Wir könnten anfangen mit den Tausenden und Abertausenden von Menschen, die auf übelste Art in den kolumbianischen Gefängnissen vegetieren, unter unwürdigen Bedingungen, die der Verfassungsgerichtshof Kolumbiens 1998 als „verfassungswidrig“ und als „kritische Lagerung“ bezeichnete (hinzu kommen Äußerungen der Berufsrichter María Calle, Mauricio González und Luis Guerrero, die das aktuelle Gefängnissystem als „unwürdig, grausam und unmenschlich“ bezeichneten); aber über die allgemeine Gefängnissituation hat man schon viel gesprochen und und es gibt auch viele Bemühungen in dieser Hinsicht. Über alle diese Gefangenen werden wir hier nicht sprechen.

Auch könnten wir die andauernde Ablehnung der kolumbianischen Regierung erwähnen, die Existenz von Tausenden politischen Gefangenen anzuerkennen; mehr noch, wo sie einen historischen Konflikt anerkannt hat, dessetwegen man Friedensgespräche mit einer der aufständischen Gruppen führt (Anm. d. Ü.: mit den FARC) und in denen man eine Menge Themen bespricht, auch über die Opfer, die Entschädigungsfrage und die Art und Weise Gerechtigkeit zu schaffen. Ein weiteres Mal unterstützen wir eine verhandelte und friedliche Lösung des Konflikts und sprechen uns für ein baldiges und erfolgreiches Ende der Verhandlungen aus, die einen tragbaren Frieden für das kolumbianische Volk bringen sollen, der auch ein Frieden für ganz Lateinamerika sein würde.
☆ ☆ ☆ ☆ ☆
→ AUFGABENSTELLUNG A:
Beantworten Sie anhand des Textes über Gefangene in Kolumbien:
(i) In welchem Jahr nannte der Verfassungsgerichtshof Kolumbiens die Bedingungen in den Gefängnissen „verfassungswidrig“?
(ii) Mit welchen drei Adjektiven beschrieben die Berufsrichter das aktuelle Gefängnissystem?
(iii) Mit welcher aufständischen Gruppe werden laut Anmerkung des Übersetzers Friedensgespräche geführt?
☆ ☆ ☆ ☆ ☆
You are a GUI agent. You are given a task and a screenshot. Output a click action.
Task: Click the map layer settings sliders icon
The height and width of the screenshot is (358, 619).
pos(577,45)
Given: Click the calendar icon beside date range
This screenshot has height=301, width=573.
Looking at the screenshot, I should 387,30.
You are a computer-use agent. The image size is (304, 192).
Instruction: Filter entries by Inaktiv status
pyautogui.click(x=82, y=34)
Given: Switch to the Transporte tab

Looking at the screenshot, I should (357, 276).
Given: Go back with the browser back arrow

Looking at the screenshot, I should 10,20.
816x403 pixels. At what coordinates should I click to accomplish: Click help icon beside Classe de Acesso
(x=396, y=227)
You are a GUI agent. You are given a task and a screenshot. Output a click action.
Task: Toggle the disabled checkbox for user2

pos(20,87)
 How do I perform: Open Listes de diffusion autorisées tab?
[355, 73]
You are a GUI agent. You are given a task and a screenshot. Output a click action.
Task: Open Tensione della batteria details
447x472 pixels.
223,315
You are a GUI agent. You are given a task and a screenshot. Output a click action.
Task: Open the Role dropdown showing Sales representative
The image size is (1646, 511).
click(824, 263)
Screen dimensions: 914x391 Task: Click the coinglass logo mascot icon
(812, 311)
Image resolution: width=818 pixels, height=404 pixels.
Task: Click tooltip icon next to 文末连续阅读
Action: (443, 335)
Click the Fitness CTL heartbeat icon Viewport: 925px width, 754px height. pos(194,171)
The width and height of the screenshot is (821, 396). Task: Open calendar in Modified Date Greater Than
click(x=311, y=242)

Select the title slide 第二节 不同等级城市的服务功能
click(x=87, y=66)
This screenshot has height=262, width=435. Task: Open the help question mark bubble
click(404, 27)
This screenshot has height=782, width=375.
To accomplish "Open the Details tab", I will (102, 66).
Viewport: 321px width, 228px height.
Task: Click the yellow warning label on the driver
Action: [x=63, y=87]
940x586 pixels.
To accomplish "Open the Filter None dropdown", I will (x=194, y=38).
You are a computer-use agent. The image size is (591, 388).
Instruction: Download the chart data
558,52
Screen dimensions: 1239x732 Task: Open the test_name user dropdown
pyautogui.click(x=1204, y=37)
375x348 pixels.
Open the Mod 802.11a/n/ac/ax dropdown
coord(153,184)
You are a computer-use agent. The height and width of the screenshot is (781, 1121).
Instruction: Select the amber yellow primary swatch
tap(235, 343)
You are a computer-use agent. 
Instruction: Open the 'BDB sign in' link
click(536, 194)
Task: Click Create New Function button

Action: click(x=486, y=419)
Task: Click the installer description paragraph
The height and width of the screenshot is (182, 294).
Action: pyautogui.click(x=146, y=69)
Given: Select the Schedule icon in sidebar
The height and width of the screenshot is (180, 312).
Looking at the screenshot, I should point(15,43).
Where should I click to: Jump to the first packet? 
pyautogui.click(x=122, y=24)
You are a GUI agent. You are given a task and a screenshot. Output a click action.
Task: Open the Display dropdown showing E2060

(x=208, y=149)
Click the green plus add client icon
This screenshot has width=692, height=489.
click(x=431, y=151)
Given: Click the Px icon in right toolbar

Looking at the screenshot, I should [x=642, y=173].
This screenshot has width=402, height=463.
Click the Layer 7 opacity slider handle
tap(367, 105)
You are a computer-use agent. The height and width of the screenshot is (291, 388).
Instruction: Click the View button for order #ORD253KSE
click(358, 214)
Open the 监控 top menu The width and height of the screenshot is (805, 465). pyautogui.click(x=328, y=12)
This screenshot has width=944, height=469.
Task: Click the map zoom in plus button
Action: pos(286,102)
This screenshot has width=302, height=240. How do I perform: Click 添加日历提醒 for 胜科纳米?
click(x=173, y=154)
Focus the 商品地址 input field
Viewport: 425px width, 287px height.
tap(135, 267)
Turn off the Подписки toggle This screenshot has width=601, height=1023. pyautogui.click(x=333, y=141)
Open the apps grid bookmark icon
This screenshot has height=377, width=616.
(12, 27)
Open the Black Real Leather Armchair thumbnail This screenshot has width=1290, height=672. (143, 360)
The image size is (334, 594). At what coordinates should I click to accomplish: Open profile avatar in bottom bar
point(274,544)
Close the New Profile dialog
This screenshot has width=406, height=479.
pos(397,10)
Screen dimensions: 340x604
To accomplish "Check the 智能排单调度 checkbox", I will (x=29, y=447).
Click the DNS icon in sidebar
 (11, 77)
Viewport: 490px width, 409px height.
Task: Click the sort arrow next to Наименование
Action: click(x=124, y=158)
☆ ☆ ☆ ☆ ☆
→ AUFGABENSTELLUNG B: Schreiben Sie aus der Auflistung alles ab, von der Zeile mit „This screenshot has height=782, width=375.“ bis einschließlich der Zeile mit „Action: click(x=486, y=419)“.

→ ÜBUNGSERGEBNIS A:
(i) 1998
(ii) unwürdig, grausam und unmenschlich
(iii) mit den FARC

→ ÜBUNGSERGEBNIS B:
This screenshot has height=782, width=375.
To accomplish "Open the Details tab", I will (102, 66).
Viewport: 321px width, 228px height.
Task: Click the yellow warning label on the driver
Action: [x=63, y=87]
940x586 pixels.
To accomplish "Open the Filter None dropdown", I will (x=194, y=38).
You are a computer-use agent. The image size is (591, 388).
Instruction: Download the chart data
558,52
Screen dimensions: 1239x732 Task: Open the test_name user dropdown
pyautogui.click(x=1204, y=37)
375x348 pixels.
Open the Mod 802.11a/n/ac/ax dropdown
coord(153,184)
You are a computer-use agent. The height and width of the screenshot is (781, 1121).
Instruction: Select the amber yellow primary swatch
tap(235, 343)
You are a computer-use agent. 
Instruction: Open the 'BDB sign in' link
click(536, 194)
Task: Click Create New Function button

Action: click(x=486, y=419)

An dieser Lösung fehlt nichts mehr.